1. Field of the Invention
The present invention relates generally to data storage subsystems, and more particularly to methods of retrieving data from a data storage subsystem.
2. Description of Related Art
In today's competitive business environment, a business must diligently protect its assets, including the data stored within its computer network. Safeguarding corporate data, including engineering designs, pricing information, corporate procedures, customer and vendor lists, and order information, is crucial to the long-term success of a business. Threats to corporate data include hardware failure, physical plant disasters (e.g., building fires, earthquakes, tornadoes, and hurricanes), theft, and industrial sabotage. Protecting corporate data through backup software helps alleviate the downside of these threats and therefore has become an essential part of managing the network environment.
Data storage management methods in modern computer networks tend to vary according to different data characteristics and management issues, such as the amount of the data, cost, performance and fault tolerance. For example, one method of protecting business data is to periodically copy (or “backup”) the data to an archive tape for storage at a remote location. Other, more sophisticated solutions involve real-time archival of large amounts of data. Such systems may be generally referred to as “remote copy system”, wherein data is recorded fairly contemporaneously to a primary storage medium and a secondary storage medium at another location. Typically, the primary storage medium creates a primary “volume” which represents a set of data information accessible by the primary host application. The secondary storage medium is coupled to the primary storage medium and creates a secondary volume. The primary and secondary volumes form a pair wherein the secondary volume contains the copy of the primary volume.
One implementation of remote copy, called “Peer-to-Peer Remote Copy” or PPRC, provides a synchronous copy, in that an application host system's write operations are propagated to both the primary storage medium and the secondary storage medium at the remote site before the application host system receives an acknowledgment from the storage system indicating that the write operation has completed. In PPRC, the secondary volume is always an exact copy of the primary volume when the pair is duplex.
Another implementation of remote copy, called “Extended Remote Copy” or XRC, provides an “asynchronous copy”, in that a write access by an application host system is signaled as complete when the write operation to the primary storage medium completes. The remote copy to the secondary storage medium is performed by a System Data Mover (SDM), a software component executing on a host system (i.e., on the application or primary host system, on the recovery or secondary host system, or on a third host system) having connectivity to both the primary volume and the secondary volume. The SDM periodically copies the data from the primary volume to the secondary volume in the order which the data was originally written to the primary volume.

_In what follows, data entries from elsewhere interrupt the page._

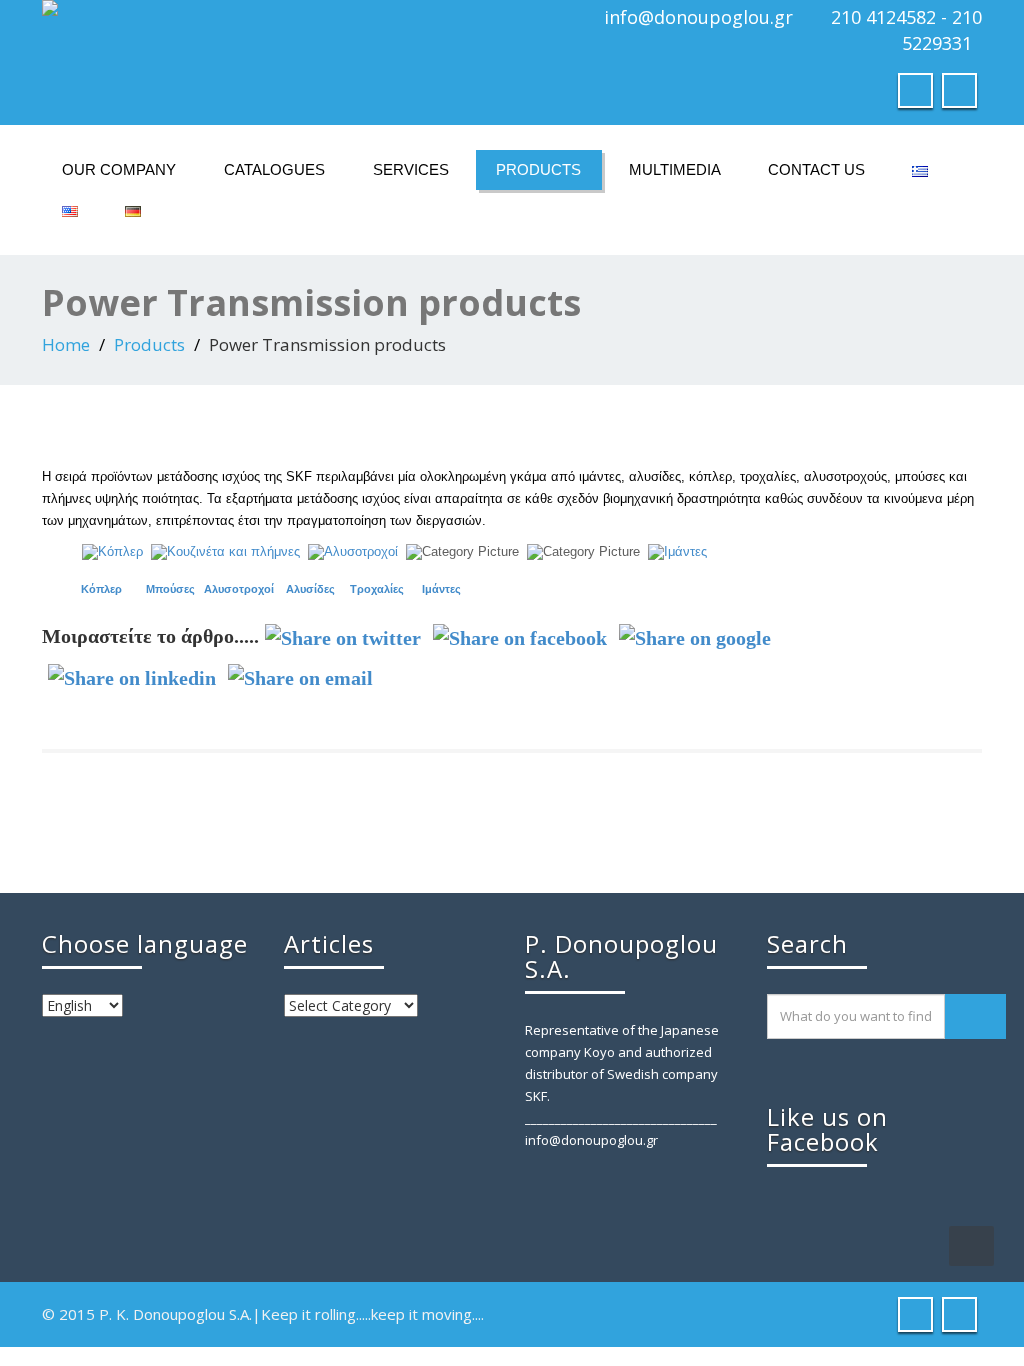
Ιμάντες (441, 589)
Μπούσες (170, 589)
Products (538, 169)
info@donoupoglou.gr (698, 17)
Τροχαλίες (377, 589)
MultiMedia (675, 169)
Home (66, 344)
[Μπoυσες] (225, 550)
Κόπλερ (101, 589)
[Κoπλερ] (112, 550)
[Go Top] (971, 1246)
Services (411, 169)
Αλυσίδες (310, 589)
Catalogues (274, 169)
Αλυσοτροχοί (239, 589)
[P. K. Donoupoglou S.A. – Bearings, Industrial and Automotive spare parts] (269, 8)
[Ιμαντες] (677, 550)
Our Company (119, 169)
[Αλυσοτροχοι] (353, 550)
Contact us (816, 169)
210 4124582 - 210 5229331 (906, 30)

Periodically copying data from the primary volume to the secondary volume creates a “point-in-time” copy of the data. That is, the information located on the secondary volume is a reflection of the data that was on the primary volume at the time the data was transferred. At a later time, the information on the primary volume may change, and until those changes are propagated to the secondary volume, the point-in-time copy is not identical to the primary volume. In contrast, when two volumes are in duplex under the synchronous PPRC scheme, changes are propagated to the secondary volume as the changes happen, and therefore, the secondary volume is identical to the primary volume at all times.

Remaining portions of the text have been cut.